"It's about accountability. It's about being considerate," the groom said, explaining why he made the mock invoice.
When Doug and Dedra Simmons tied the knot on August 18, they were expecting a total of 109 people at their destination wedding in Negril, Jamaica. However, when the big day finally came around, eight of their invited guests were nowhere to be found. Since they'd given everyone on the guest list plenty of time to change their RSVPs, the newlyweds wondered why their no-shows couldn't have given them a heads-up before the event. "People might be unable to make it, which is fine," Simmons told PEOPLE. "But when we got to the actual, final headcount, and we had 109 people total, we asked everyone, will you be able to make it? Everyone said yes."
"We asked four times from November to August if they would be in attendance, and every time they said yes. If at any time they were unable to attend, we would have truly understood, but to no call, no show was a bit disappointing," he explained in an interview with TMRW x TODAY. Since their's was a destination wedding, the couple had paid for all their guests about a month in advance and had therefore already forked over the money for the wasted eight meals. However, it wasn't the financial loss that peeved them the most.
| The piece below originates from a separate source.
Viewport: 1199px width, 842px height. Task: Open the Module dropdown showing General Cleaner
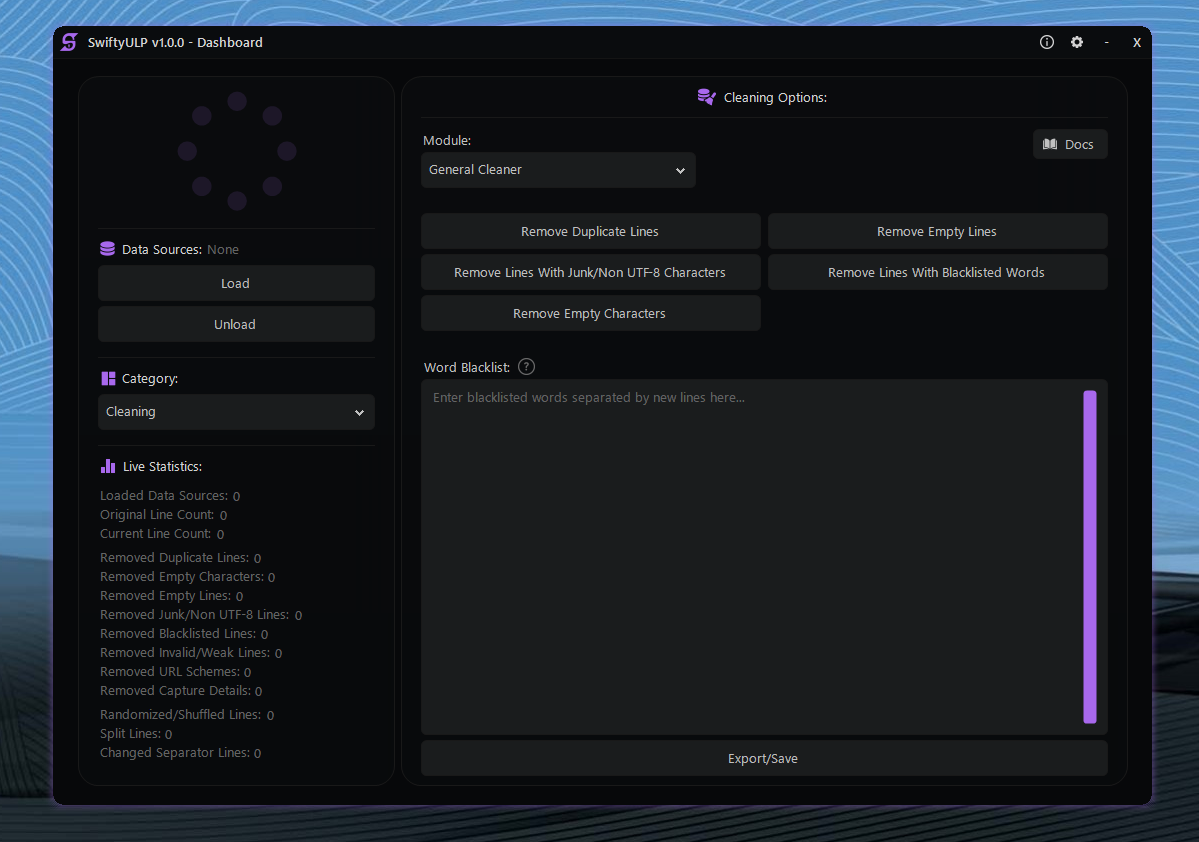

"We were all on WhatsApp and neither one of us got a text or call from any of them letting us know they wouldn’t be able to make it. When we got home from Jamaica, there was still no call or text," Simmons said. Once they were back home from their nuptials, the groom found an indirect but amusing way to let the no-shows know he was bothered by their lack of communication. Channeling his creative side, he whipped up a fake $240 invoice "charging" them for the meals they didn't consume.
"This invoice is being sent to you because you confirmed seat(s) at the wedding reception during the Final Headcount. The amount above is the cost of your individual seats. Because you didn't call or give us proper notice that you wouldn't be in attendance, this amount is what you owe us for paying for your seat(s) in advance. You can pay via Zelle or PayPal," the invoice read. The invoice, which Simmons said was "meant as a joke," quickly generated a massive response on social media after he posted it to Facebook. "I had no intention of sending it to anyone and didn't send it to anyone. I knew just posting it alone would get them in their feelings, which it did," he said.
Hey, it’s something anyone in their shoes has thought of wanting to do. They just had the chutzpah to actually do it. Weddings are expensive and stressful. Not showing up is insulting. I get it. Good for them— Sabra Darling (@SabraDarling) August 28, 2021
The symbolic invoice resonated with plenty of social media users who had gone through similar experiences with friends and family who didn't attend their events. "These were family members and friends, and we have to hold each other accountable," said Simmons. "If you can't make it, just say that. If they had just let us know that, we would have understood. We would have totally understood. It would have been no problem. But to tell me you're coming, and I asked you four times, and you didn't show up? Now I got to teach you a lesson. And that lesson came in the form of an invoice."
You know what, barring a hospital worthy emergency you have an obligation to show up. People pay per plate & they can reduce the number of dinners with a reasonable notice; so honestly I'm here for it.— Lia Marie (@Liamarie_life) August 25, 2021
An RSVP confirming attendance should be considered equivalent to confirming a doctor's appointment. If you don't show up, they charge you for the appointment anyway.— Wendy Wills (@WendyWillsTX) August 24, 2021
The groom stressed that he has no intention of actually sending the invoice to the no-show guests. However, since his post going viral, some have reached out to him and apologized for their reconsideration. "It's about accountability. It's about being considerate," Simmons explained. "There are hundreds of people who've inboxed me, telling me horror stories about their wedding, about their birthday party, and people who did a no-call, no-show. And it begs the question of, is that fair? Whether I'm rich or poor, is it fair to tell me you're going to do something, give me your word, then no-show me, and I have to just eat the cost and just smile about it? Is that fair?"